======== SOURCE DATA

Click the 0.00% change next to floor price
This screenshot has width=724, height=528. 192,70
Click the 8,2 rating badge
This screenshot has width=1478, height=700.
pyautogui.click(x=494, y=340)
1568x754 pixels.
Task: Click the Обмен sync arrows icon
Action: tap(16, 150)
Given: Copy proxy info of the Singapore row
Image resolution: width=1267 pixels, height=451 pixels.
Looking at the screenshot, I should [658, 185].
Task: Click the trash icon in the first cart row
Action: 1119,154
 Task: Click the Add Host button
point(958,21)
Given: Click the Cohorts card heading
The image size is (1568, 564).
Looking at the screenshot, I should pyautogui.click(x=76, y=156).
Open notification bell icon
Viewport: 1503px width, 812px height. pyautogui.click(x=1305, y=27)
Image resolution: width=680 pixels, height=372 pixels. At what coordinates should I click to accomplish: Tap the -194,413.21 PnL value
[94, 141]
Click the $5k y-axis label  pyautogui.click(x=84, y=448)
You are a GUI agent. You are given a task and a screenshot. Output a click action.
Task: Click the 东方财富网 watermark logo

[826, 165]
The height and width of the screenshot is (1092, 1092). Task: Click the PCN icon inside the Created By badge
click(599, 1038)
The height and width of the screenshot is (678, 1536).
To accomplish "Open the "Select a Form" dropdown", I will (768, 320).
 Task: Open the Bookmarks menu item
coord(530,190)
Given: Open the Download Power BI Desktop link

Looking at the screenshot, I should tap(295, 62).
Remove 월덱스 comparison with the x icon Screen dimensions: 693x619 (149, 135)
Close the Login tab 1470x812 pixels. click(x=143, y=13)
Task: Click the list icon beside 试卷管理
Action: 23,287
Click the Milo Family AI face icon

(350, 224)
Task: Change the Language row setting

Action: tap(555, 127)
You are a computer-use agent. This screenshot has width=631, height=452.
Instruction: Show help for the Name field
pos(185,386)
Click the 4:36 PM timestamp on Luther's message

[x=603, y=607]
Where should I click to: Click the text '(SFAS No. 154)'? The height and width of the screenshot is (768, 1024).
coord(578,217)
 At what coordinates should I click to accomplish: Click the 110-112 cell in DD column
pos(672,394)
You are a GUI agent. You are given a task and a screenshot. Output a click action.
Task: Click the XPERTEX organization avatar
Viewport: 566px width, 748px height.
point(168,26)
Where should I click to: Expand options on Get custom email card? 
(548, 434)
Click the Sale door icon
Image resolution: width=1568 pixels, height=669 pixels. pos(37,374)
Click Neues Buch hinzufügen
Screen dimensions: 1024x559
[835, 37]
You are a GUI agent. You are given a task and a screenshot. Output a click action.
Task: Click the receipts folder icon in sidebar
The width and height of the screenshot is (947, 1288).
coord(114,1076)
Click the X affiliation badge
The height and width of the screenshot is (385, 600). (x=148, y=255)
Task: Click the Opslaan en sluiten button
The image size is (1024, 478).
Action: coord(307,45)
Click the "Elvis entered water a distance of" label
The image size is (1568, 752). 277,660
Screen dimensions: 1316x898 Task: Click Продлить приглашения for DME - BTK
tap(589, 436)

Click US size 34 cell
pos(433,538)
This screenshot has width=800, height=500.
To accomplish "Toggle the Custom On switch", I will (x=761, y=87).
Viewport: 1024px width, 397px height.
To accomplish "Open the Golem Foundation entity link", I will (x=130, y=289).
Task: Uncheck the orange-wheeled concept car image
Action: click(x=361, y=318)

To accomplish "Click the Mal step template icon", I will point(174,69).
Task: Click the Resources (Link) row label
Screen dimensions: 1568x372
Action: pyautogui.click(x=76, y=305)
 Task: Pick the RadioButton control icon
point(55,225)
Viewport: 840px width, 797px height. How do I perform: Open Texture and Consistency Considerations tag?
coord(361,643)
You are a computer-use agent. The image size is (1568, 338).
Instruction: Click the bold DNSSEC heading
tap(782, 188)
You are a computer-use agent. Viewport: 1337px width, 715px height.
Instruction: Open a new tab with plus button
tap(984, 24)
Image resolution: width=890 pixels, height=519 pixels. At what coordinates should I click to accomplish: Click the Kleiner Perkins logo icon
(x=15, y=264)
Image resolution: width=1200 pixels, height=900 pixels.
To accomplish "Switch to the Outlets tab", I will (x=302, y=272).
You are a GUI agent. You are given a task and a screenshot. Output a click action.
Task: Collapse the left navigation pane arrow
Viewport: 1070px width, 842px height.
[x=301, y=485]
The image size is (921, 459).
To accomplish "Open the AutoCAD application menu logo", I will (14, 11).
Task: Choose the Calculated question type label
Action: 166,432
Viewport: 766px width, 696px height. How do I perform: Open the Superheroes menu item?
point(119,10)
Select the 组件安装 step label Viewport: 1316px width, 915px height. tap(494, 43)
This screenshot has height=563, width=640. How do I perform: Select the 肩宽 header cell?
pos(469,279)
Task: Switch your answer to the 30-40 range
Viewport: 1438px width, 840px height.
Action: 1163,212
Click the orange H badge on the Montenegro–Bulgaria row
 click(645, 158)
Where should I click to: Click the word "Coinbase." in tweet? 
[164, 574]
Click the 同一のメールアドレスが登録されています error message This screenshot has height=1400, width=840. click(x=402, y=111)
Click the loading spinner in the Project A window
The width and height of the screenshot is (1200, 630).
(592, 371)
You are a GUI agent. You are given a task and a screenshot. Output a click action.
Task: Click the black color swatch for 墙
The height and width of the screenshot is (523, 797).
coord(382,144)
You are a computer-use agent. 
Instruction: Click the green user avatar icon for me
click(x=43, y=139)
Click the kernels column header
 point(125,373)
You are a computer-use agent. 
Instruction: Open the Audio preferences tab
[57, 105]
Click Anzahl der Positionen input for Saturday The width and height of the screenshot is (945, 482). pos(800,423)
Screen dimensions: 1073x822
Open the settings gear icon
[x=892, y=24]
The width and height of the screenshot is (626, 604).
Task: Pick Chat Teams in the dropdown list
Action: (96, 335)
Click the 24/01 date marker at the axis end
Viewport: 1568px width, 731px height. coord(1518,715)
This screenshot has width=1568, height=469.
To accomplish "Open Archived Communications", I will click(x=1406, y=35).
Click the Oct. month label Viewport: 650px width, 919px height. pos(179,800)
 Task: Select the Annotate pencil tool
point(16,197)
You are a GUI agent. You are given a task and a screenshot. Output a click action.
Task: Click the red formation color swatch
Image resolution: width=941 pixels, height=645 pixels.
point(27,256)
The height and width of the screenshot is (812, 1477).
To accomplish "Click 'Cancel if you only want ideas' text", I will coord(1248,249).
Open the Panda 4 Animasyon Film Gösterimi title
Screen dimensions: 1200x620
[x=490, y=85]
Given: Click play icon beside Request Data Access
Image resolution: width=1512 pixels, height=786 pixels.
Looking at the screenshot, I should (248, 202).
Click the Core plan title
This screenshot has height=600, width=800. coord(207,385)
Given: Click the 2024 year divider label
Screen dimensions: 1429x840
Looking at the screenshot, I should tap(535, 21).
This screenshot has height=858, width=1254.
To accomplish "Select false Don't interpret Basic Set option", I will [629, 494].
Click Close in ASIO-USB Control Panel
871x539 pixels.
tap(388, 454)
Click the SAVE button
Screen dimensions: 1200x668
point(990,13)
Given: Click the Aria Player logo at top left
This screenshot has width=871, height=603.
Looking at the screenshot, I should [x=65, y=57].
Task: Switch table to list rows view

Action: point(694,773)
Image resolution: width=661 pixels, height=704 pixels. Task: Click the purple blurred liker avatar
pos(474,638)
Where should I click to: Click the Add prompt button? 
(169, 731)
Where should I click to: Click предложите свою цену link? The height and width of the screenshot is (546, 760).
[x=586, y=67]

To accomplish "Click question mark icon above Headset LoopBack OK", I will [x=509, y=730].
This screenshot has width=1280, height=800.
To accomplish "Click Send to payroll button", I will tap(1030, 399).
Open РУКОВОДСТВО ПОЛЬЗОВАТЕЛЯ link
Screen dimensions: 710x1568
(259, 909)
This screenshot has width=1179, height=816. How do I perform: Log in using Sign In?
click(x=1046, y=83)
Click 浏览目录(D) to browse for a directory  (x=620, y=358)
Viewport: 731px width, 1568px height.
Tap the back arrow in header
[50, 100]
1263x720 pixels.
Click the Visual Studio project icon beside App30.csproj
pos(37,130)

================

HOW TO COMPLETE THIS TASK
The expected answer is an exact copy of the lines above, beginning at the line with "Viewport: 840px width, 797px" and ending at the line with "The image size is (921, 459).", with both ends in.

ANSWER TO THE EXERCISE
Viewport: 840px width, 797px height. How do I perform: Open Texture and Consistency Considerations tag?
coord(361,643)
You are a computer-use agent. The image size is (1568, 338).
Instruction: Click the bold DNSSEC heading
tap(782, 188)
You are a computer-use agent. Viewport: 1337px width, 715px height.
Instruction: Open a new tab with plus button
tap(984, 24)
Image resolution: width=890 pixels, height=519 pixels. At what coordinates should I click to accomplish: Click the Kleiner Perkins logo icon
(x=15, y=264)
Image resolution: width=1200 pixels, height=900 pixels.
To accomplish "Switch to the Outlets tab", I will (x=302, y=272).
You are a GUI agent. You are given a task and a screenshot. Output a click action.
Task: Collapse the left navigation pane arrow
Viewport: 1070px width, 842px height.
[x=301, y=485]
The image size is (921, 459).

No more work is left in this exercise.